#### [Excerpt]
That still leaves to find the micro drills 0.8-1mm
I also saw some diamond micro twist drills?
And 35,000 to 150,000 RPM that's some spnidle..Clive
Found a receipt with some drills I got from her last year and on that occasion she had purchased from covington-engineering.com in the states I know she travels to california regularly so a place to start they seem to stock most things related.
The Following User Says Thank You to lucan07 For This Useful Post:
I drilled ruby balls with an NSK Planet air-spindle mounted in a machining centre (Cincinatti Dart). The holes were 1.6 mm diameter and 2.5 mm deep. I can't remember the feed rate downwards but the wear rate was awful. I picked up the project when one tool bit made one hole and slowly got it to 80 holes with a totally different setup. The NSK Planet was supposedly running at 60,000 rpm.
All holes were cut by circular interpolation.
The tool bits were dental drill bits that were plated with diamonds - I don't know what the plated matrix metal was. Compared to the picture in the link in a post above the diamonds are not plated in layers. The two variables were the depth of location of the diamonds ( which are not uniform in size or shape) and the friability of the diamond itself. In simple terms that means the ability of the diamond to fracture consistently. I tried to loosen the poorly plated diamonds to stop larger diamond fragments from deflecting the tool bits.

#### [Collected data]

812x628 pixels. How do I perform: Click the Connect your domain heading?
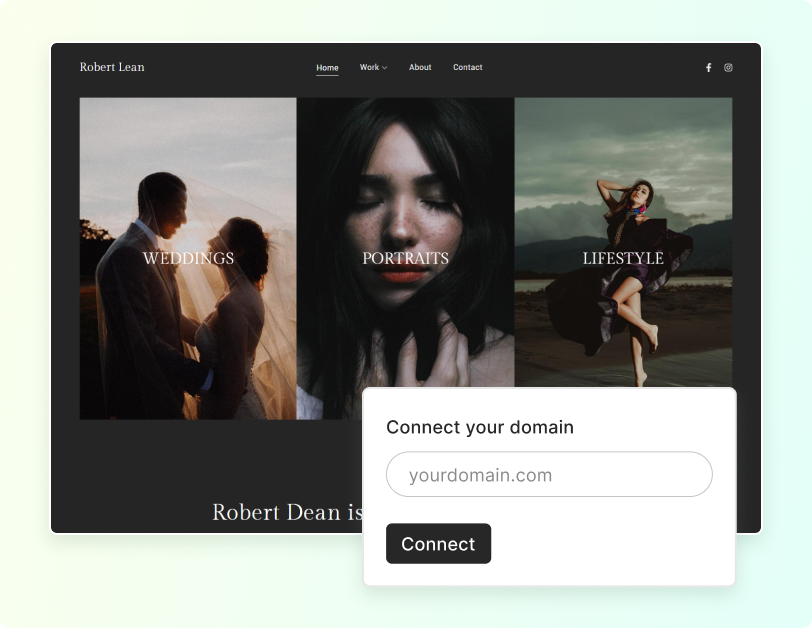pos(480,427)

#### [The tasks]
• A. In the excerpt, how deep were the holes drilled in the ruby balls?
• B. Please rewrite the excerpt between "And 35,000 to" and "most things related.", inclusive, switching "receipt" to "invoice".
You won't need the data for anything here.

#### [Solutions in order]
• A. The holes were 2.5 mm deep.

• B.
And 35,000 to 150,000 RPM that's some spnidle..Clive
Found a invoice with some drills I got from her last year and on that occasion she had purchased from covington-engineering.com in the states I know she travels to california regularly so a place to start they seem to stock most things related.